Il podio dell'Omnium © British Cycling
Il podio dell'Omnium © British Cycling

Elia Viviani 2° nell’Omnium in Coppa del Mondo, unica medaglia azzurra di giornata

La seconda giornata di finali nella tappa di Minsk della Coppa del Mondo su Pista ha regalato all’Italia solo una medaglia d’argento con colui che è una certezza quando si tratta della maglia azzurra: Elia Viviani ha infatti chiuso secondo nell’Omnium, riscattandosi così dalla non brillantissima prova dei Campionati Europei in cui aveva concluso solo in sesta posizione. Il veronese è il campione olimpico in carica della specialità, ma bisogna ricordare che rispetto al 2016 il formato dell’Omnium è cambiato e Viviani sta sfruttando queste gare per prendere le misure con la disciplina.

Al velodromo di Minsk le quattro prove nell’Omnium sono state condensate in appena tre ore: Viviani è partito con un settimo posto nello Scratch, poi ha rimontato con i terzi posti nella Tempo Race e nell’Eliminazione. Nella Corsa a Punti finale l’azzurro è partito con 16 punti di ritardo rispetto al britannico Matthew Walls, un differenza troppo grande per essere colmata: Walls s’è quindi imposto con 163 punti, 154 il bottino di Viviani. Il podio è stato completato dal portoghese Rui Oliveira che ha totalizzato 149, mentre ad uno scatenato Lasse Norman Hansen non è bastato un recupero clamoroso (30 punti su Oliveira) per agguantare una medaglia.
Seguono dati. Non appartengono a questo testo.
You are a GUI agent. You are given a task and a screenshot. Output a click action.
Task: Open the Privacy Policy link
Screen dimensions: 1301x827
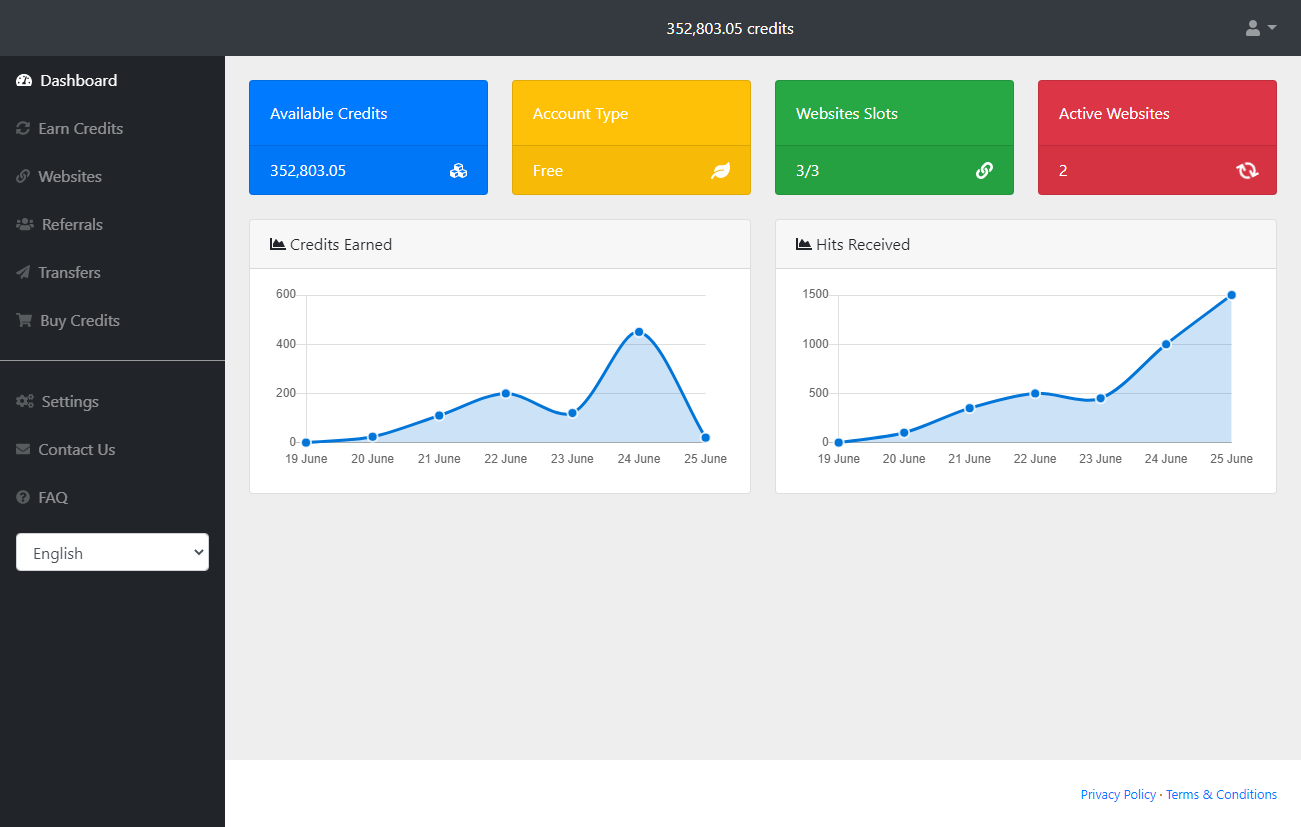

Nelle altre gare di giornata poche soddisfazioni per l’Italia. Per il settore di endurance si è disputato lo Scratch maschile dove Michele Scartezzini si è classificato in quinta posizione alle spalle di Yauheni Karaliok (Bielorussia), Sebastian Mora (Spagna), Eric Young (USA) e Robbe Ghys (Belgio), beffa per Bryan Coquard che aveva chiuso secondo ma è stato declassato in decima posizione. In campo femminile è andata in scena la Madison vinta con autorità da Kirsten Wild ed Amy Pieters (Paesi Bassi) davanti alle coppie di Gran Bretagna e Francia; le azzurre Elisa Balsamo e Letizia Paternoster non sono riuscite ad incidere e hanno chiuso in ottava posizione con soli sei punti.

Nel torneo della velocità femminile, Miriam Vece ha fatto segnare il record italiano sui 200 metri lanciati scendendo sotto al muro degli 11 secondi (10″985), poi si è arresa negli ottavi di finale alla futura vincitrice Wai Sze Lee di Hong Kong, trionfatrice in finale per 2-0 su Anastasia Voinova; bronzo alla Germania con la giovane Emma Hinze. Nel Keirin maschile una bruttissima caduta in volata ha messo fuori gioco Francesco Ceci subito al primo turno con il marchigiano trasportato in ospedale per una sospetta frattura della clavicola: a sorridere è stato poi Harrie Lavreysen (Paesi Bassi), su Denis Dmitriev (Russia) e Koyu Matsui (Giappone).